Since Buttigieg worked in military intelligence, it’s unlikely we know the extent of his service, nor will we any time soon.

Horgan and Kelly say, “Mr. Buttigieg’s stint in the Navy isn’t as impressive as he makes it out to be. His 2019 memoir is called Shortest Way Home, an apt description of his military service. He entered the military through a little-used shortcut: direct commission in the reserves. The usual route to an officer’s commission includes four years at Annapolis or another military academy or months of intense training at Officer Candidate School. ROTC programs send prospective officers to far-flung summer training programs and require military drills during the academic year. Mr.

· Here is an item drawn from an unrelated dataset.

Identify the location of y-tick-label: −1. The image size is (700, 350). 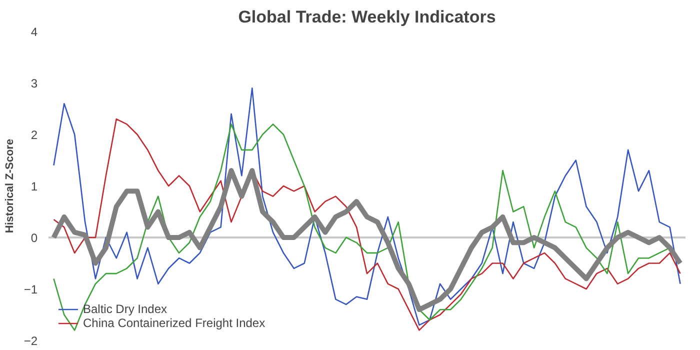
(31, 289).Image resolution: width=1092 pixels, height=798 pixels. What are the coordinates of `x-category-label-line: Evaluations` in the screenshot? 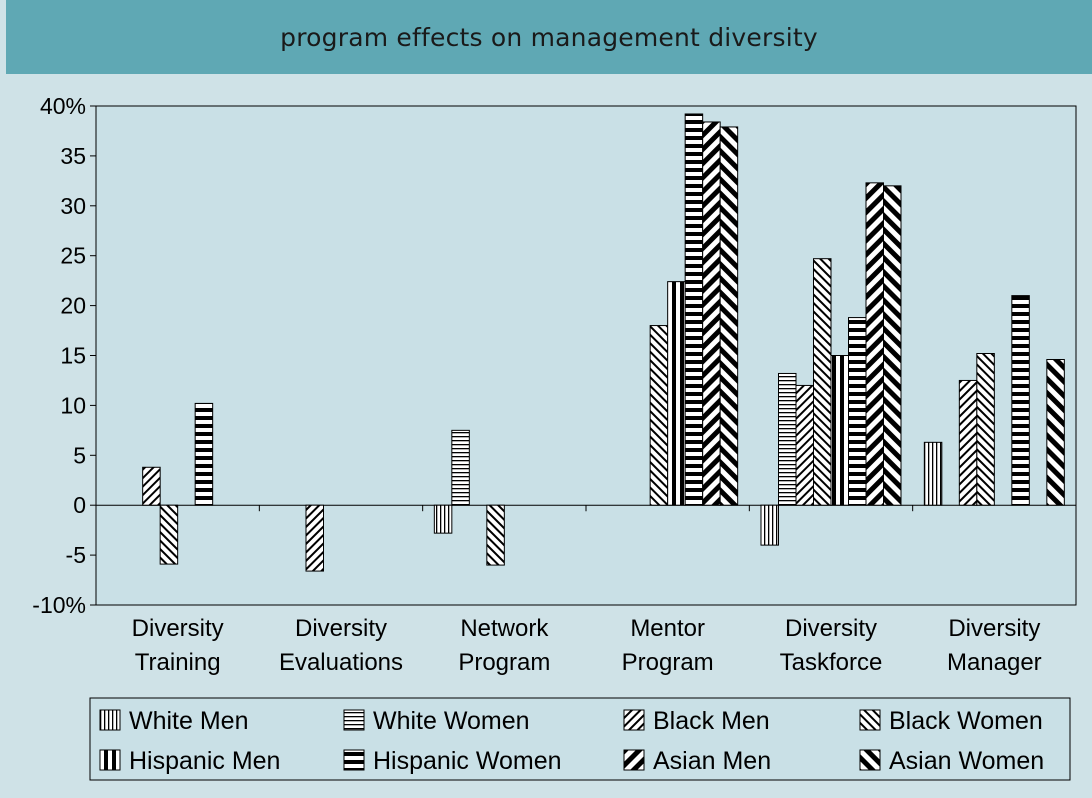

Buttigieg skipped all that—no obstacle courses, no weapons training, no evaluation of his ability or willingness to lead. Paperwork, a health exam and a background check were all it took to make him a naval officer.”

In our experience, those who did the most in war talk about it the least. Serving in a support or noncombat role is honorable, but it shouldn’t be the basis of a presidential campaign.

What the defamatory opinion editorial omits is Buttigieg has always balanced his rhetoric about his tour of duty even saying in May of 2019, “Look, it’s not like I killed (Osama) Bin Laden, right? I don’t want to overstate what my role was, but it certainly is something that was dangerous.”

Military records reviewed by CNN show that Buttigieg was part of a unit assigned to identify and disrupt terrorist finance networks. While it was partly a desk job at Bagram Air Base, he also worked as an armed driver for more than 100 trips his commander took into Kabul.

Buttigieg’s path to the military actually came from a presidential race. As a volunteer for Barack Obama’s campaign in Iowa 12 years ago, he said he felt guilty that so many young people in rural communities were signing up for the Army or National Guard. “I might have dragged my feet on it forever if I hadn’t had that experience in Iowa and just realizing that some communities were almost emptying out their youth in the military and some were barely serving at all,” Buttigieg told CNN. “And I wanted to be on the right side of that gap.”
Disparaging Pete’s service, by someone who also served, no less, is disgraceful. And we all know about Bone Spurs Donald-why didn’t they comment on that?